Visit the original post and help a soon-to-be nurse out!
To review or not to review
With NCLEX exams drawing nearer and nearer, everyone is getting anxious. Passing the ATI exit exam for our school, and then the NCLEX means a lot more studying without the structure of a classroom curriculum. So then the question boils down to: do you take a review class first, or not?
My first instinct is YES! Take 3 review courses! Anything to get through the madness and pass the test! Why not, right? It can only help. There is really no way that studying in a classroom can hurt your score on the NCLEX, right? I’ve heard Kaplan has a course that’s most similar to NCLEX style questions, but there are other companies out there who offer great course as well. No matter which class, here is my list of PROs for taking a review class:
- It CAN’T hurt!
- I’m a very un-structured studier, and so being in the classroom and studying might force me to FOCUS.
- A lot of the classes focus on test-taking strategies, which would be great to know since I’ve heard that SO MUCH of the test is about how you read the question.

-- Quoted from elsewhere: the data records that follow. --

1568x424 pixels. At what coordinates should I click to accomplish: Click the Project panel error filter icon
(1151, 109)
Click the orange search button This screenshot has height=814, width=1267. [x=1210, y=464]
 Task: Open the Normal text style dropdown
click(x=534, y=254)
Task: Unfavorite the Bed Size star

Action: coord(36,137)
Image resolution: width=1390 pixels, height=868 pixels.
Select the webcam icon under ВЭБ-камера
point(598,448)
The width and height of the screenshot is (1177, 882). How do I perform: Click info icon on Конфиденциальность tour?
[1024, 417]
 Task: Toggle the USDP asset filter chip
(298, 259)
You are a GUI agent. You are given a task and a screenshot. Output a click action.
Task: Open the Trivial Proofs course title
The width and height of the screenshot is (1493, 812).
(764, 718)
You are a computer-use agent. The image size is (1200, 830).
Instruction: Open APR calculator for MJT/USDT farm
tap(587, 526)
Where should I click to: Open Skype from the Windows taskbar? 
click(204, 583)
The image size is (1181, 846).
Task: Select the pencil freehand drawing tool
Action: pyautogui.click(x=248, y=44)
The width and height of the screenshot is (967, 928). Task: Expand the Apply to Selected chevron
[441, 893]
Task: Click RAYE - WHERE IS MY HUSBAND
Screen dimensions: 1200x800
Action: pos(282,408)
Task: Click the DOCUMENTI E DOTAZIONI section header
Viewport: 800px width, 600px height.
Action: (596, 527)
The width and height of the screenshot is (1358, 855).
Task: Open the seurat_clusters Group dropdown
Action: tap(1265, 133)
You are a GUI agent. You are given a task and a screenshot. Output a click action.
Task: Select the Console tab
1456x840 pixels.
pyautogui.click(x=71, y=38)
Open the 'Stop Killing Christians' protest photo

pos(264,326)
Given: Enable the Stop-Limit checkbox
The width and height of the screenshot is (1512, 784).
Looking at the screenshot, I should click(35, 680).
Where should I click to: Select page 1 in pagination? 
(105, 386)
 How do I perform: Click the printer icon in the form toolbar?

But then, I don’t know. I did pretty well on my school’s predictor ATI… and I studied test taking strategies for that on my own. That’s actually ALL that I studied for the test. There wasn’t enough time for me to be studying what the practice tests told me that I needed to review before the test (ok, so maybe I procrastinated in studying… I couldn’t review all of the systems the night before!). I definitely think that was helpful in studying. So if I could study for that and do well, do I need a review class? Here’s my list of CONs for taking a review class:
- It costs an arm and a leg. I know it can’t hurt, but if it’s not 100% needed, then, is it worth the moolah? I am saving up for wedding goodies here!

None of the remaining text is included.